(Saved data entries)
────────────────────

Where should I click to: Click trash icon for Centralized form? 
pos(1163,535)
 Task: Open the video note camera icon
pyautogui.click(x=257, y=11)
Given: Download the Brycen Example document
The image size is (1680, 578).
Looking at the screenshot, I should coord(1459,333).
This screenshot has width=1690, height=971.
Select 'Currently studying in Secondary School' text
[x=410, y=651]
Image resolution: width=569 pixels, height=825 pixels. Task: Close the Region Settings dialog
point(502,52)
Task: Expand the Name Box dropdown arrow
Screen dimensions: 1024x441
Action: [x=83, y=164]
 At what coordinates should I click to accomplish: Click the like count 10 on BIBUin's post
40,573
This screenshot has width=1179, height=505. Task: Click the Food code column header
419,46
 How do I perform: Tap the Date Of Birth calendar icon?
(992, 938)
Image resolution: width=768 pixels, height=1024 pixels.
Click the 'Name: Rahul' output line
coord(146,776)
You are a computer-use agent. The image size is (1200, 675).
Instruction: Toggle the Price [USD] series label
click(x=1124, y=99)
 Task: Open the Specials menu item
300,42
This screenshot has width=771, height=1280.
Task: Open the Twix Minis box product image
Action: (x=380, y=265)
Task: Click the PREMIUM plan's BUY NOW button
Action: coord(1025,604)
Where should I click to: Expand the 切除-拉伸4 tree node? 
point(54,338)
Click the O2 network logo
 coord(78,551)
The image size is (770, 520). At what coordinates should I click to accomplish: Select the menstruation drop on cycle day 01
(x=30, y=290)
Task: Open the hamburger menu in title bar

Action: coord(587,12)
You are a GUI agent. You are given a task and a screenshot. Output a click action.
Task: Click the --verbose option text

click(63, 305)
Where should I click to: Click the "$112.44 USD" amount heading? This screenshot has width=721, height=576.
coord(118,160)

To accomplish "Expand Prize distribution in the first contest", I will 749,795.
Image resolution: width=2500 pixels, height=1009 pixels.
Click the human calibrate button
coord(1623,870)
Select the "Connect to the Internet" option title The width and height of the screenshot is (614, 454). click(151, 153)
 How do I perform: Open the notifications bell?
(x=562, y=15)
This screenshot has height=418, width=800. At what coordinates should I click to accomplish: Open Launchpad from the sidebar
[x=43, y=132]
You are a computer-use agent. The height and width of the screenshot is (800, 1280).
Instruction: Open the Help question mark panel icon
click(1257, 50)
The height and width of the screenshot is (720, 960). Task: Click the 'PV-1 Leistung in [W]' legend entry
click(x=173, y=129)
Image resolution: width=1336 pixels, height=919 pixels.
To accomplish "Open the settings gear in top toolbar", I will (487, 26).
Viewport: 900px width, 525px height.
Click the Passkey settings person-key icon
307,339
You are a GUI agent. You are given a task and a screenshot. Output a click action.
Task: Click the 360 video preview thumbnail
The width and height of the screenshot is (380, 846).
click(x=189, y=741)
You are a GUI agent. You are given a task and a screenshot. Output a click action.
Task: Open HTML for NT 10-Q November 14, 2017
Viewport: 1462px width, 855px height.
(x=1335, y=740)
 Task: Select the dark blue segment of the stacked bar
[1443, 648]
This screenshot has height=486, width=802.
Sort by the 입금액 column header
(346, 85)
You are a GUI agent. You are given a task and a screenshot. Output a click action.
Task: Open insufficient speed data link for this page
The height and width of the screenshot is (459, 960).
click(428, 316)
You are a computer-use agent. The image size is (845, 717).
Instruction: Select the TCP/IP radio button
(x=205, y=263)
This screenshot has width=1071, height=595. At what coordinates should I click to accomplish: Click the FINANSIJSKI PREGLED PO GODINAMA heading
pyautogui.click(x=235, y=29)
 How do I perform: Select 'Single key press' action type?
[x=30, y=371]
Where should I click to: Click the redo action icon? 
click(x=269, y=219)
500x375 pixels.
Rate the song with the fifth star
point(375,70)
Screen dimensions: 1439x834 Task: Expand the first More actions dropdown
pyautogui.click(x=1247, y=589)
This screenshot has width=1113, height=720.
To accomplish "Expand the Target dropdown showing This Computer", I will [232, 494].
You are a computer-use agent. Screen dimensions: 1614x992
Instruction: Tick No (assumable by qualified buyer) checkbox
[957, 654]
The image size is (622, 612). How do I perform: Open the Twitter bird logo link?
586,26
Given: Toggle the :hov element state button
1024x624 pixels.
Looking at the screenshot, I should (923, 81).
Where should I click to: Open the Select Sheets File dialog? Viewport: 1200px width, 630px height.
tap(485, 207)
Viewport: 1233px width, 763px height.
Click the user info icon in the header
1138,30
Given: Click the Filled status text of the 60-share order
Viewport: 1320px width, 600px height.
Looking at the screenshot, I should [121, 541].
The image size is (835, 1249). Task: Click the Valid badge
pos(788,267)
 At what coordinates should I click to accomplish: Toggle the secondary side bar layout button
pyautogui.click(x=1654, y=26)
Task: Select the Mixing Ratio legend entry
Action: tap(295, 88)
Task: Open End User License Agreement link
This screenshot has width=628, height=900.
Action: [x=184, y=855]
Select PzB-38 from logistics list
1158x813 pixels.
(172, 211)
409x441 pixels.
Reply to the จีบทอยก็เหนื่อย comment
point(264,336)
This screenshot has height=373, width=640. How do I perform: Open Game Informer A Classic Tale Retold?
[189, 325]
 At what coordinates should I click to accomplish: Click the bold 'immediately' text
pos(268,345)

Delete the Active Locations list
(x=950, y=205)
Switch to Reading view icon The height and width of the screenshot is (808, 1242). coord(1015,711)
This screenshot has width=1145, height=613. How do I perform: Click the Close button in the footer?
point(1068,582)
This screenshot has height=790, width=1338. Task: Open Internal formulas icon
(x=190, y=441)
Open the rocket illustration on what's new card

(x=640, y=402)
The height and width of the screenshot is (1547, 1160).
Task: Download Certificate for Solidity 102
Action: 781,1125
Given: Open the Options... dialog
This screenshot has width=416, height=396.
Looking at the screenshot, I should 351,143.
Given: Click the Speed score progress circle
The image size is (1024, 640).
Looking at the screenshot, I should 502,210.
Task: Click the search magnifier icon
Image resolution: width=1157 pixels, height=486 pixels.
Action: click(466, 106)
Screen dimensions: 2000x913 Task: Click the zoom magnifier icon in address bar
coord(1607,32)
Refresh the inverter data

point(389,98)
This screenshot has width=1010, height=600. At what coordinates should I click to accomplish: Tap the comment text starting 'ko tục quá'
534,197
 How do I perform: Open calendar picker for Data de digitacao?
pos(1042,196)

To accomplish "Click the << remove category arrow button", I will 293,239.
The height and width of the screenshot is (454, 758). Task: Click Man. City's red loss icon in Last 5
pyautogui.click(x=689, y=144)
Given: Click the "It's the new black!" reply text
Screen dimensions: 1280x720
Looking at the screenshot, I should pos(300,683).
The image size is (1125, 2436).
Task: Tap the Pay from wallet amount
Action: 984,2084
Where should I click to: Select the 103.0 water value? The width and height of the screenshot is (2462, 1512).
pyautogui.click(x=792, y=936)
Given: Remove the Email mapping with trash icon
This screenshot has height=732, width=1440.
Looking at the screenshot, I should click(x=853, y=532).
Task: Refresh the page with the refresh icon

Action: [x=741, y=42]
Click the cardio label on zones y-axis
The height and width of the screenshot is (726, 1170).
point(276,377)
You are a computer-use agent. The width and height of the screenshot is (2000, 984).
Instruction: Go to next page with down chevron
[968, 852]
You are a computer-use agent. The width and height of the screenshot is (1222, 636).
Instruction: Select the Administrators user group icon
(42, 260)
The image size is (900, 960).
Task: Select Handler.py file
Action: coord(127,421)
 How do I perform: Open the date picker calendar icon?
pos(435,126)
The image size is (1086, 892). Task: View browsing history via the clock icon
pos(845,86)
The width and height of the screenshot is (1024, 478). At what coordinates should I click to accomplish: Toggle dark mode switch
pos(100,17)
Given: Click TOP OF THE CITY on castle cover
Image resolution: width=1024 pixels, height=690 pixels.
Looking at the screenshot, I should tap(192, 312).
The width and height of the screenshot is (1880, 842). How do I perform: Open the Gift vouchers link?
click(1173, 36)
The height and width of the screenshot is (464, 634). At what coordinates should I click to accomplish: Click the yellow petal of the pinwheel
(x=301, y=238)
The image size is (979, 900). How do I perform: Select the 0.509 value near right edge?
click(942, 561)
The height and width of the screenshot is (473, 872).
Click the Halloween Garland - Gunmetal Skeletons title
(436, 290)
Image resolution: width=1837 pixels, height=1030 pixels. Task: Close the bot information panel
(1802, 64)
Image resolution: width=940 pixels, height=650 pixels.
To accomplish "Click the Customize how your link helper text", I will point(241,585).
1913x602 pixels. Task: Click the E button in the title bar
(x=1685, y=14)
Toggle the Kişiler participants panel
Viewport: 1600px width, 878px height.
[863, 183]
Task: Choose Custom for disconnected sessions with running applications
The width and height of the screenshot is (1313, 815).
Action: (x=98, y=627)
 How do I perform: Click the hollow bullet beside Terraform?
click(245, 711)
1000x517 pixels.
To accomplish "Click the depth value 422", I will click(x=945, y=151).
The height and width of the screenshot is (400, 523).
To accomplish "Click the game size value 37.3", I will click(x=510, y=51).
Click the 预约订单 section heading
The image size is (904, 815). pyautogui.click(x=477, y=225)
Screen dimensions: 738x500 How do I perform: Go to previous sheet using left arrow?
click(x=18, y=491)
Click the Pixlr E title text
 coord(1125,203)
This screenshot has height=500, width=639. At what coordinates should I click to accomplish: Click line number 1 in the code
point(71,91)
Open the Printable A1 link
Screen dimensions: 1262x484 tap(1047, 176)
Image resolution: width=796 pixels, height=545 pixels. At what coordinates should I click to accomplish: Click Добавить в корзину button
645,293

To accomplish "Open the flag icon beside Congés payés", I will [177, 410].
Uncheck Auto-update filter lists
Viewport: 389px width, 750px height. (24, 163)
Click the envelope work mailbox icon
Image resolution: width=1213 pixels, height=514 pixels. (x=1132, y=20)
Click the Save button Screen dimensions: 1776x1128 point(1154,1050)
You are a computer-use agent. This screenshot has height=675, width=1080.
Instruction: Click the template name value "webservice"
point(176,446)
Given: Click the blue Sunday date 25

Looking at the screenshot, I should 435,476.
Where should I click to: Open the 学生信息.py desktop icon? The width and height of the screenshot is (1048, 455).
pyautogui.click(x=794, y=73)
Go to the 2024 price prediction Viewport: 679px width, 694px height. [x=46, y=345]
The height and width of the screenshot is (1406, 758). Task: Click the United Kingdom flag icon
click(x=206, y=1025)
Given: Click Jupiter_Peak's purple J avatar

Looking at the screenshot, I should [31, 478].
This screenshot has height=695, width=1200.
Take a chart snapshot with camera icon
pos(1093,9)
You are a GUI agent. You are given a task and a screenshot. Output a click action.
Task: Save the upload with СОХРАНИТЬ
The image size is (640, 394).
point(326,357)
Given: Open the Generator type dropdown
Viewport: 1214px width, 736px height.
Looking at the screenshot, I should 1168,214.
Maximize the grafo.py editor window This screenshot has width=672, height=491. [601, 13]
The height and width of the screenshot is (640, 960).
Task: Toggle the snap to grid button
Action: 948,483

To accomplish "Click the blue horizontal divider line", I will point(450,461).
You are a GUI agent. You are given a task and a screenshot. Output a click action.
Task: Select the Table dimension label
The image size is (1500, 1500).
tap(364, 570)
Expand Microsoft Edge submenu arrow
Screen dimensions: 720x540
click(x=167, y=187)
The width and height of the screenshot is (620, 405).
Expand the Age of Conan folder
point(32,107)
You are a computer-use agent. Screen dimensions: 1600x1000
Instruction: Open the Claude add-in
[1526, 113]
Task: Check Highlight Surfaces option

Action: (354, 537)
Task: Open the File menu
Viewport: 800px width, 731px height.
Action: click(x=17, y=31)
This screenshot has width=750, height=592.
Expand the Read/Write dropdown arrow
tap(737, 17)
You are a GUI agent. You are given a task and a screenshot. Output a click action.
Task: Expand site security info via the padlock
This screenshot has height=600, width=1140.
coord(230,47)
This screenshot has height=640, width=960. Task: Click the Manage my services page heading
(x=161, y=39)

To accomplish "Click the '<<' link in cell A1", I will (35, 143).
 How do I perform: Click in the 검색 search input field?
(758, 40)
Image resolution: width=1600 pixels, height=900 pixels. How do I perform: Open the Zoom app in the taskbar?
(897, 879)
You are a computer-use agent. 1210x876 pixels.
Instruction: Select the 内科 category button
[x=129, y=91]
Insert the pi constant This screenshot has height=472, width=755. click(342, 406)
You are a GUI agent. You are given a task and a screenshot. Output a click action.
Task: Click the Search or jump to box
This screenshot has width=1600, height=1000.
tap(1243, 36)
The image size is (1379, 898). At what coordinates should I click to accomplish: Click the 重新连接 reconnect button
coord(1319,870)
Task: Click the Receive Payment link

────────────────────

Instructions for the task | Every line containing the string "will" is required; copy each such line from the data.

Solution for this exercise |
To accomplish "Expand Prize distribution in the first contest", I will 749,795.
To accomplish "Open the settings gear in top toolbar", I will (487, 26).
To accomplish "Expand the Target dropdown showing This Computer", I will [232, 494].
To accomplish "Click the << remove category arrow button", I will 293,239.
To accomplish "Click the Customize how your link helper text", I will point(241,585).
To accomplish "Click the depth value 422", I will click(x=945, y=151).
To accomplish "Click the game size value 37.3", I will click(x=510, y=51).
To accomplish "Open the flag icon beside Congés payés", I will [177, 410].
To accomplish "Click the blue horizontal divider line", I will point(450,461).
To accomplish "Click the '<<' link in cell A1", I will (35, 143).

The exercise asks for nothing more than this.